REQUIRED WORK: Exclude the pictures; give every entry again exactly as written.

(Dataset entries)
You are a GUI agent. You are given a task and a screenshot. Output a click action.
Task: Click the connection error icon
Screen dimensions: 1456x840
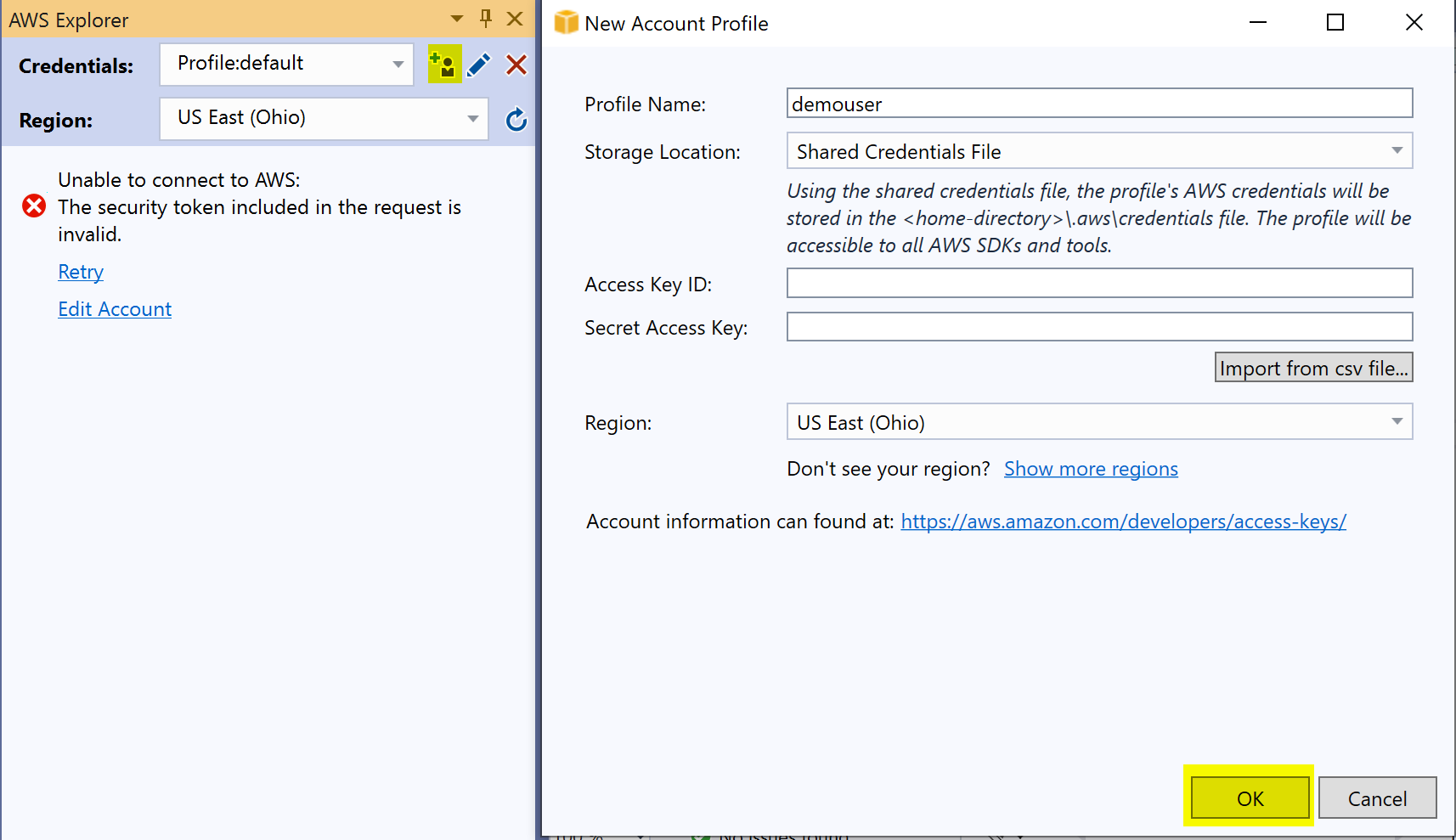click(x=33, y=206)
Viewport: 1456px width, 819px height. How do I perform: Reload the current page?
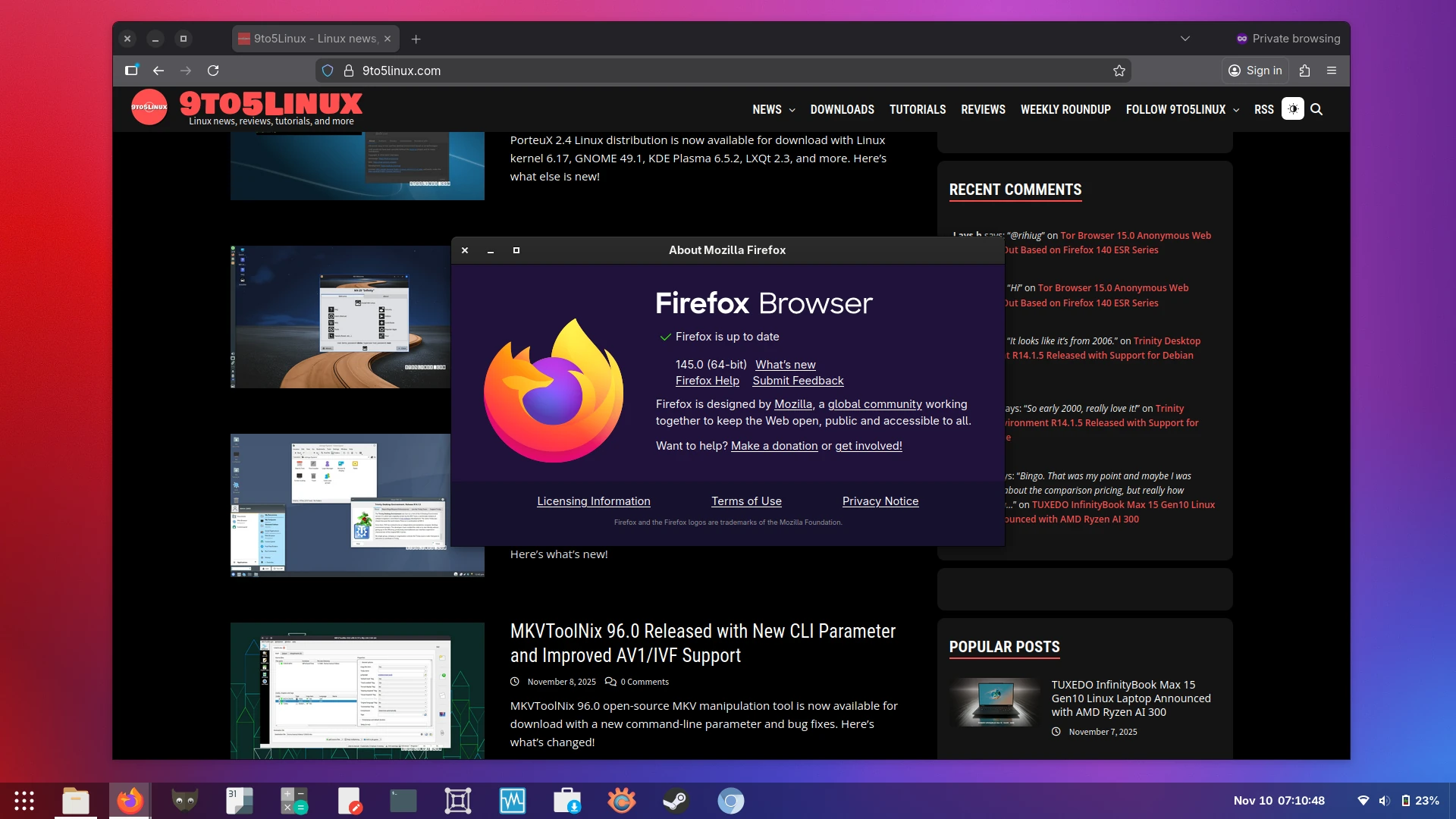213,71
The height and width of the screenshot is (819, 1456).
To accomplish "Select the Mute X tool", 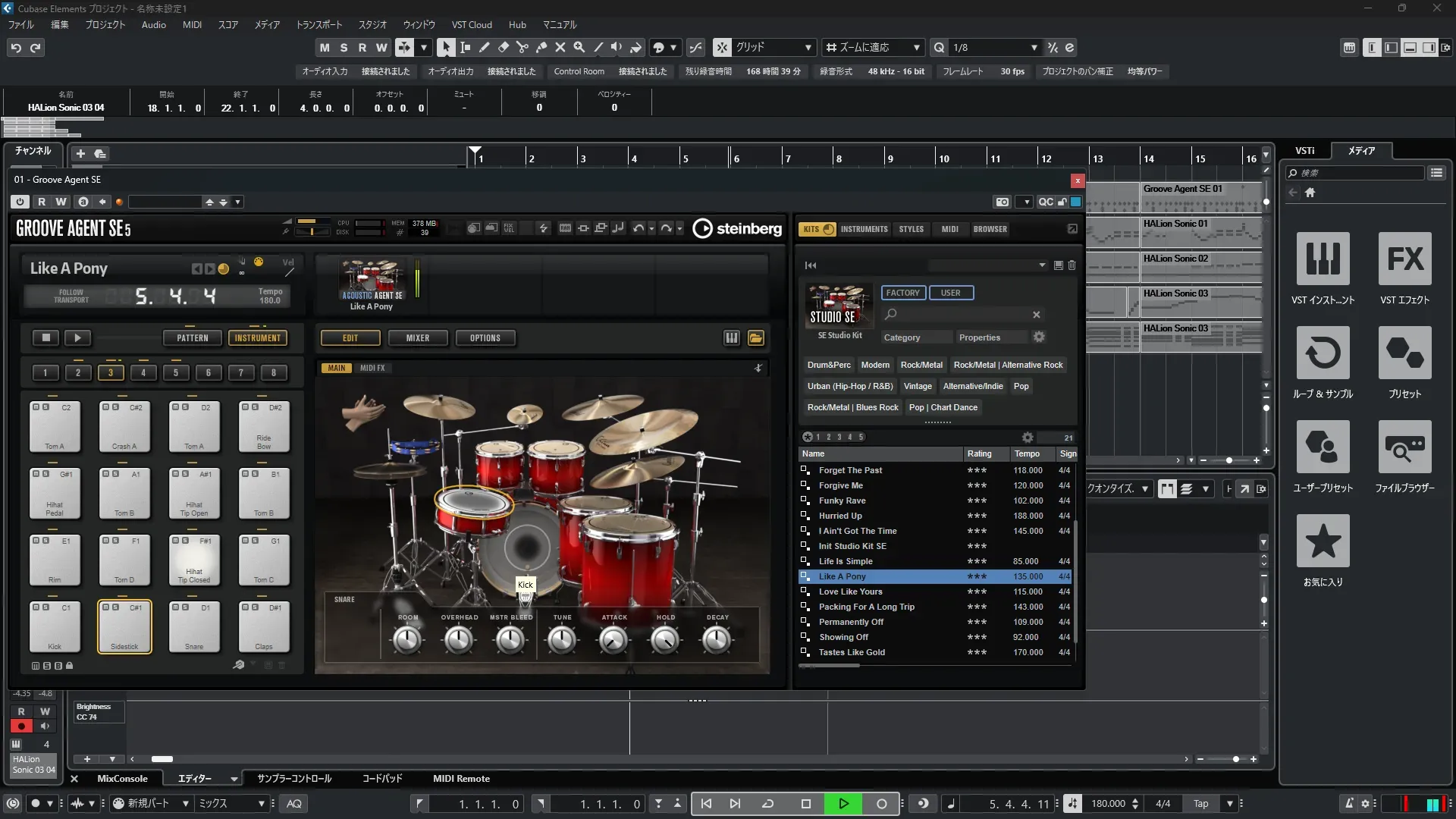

WORKED SOLUTION:
You are a GUI agent. You are given a task and a screenshot. Output a click action.
Task: Click the connection error icon
Screen dimensions: 1456x840
click(x=33, y=206)
Viewport: 1456px width, 819px height. How do I perform: Reload the current page?
213,71
The height and width of the screenshot is (819, 1456).
To accomplish "Select the Mute X tool", 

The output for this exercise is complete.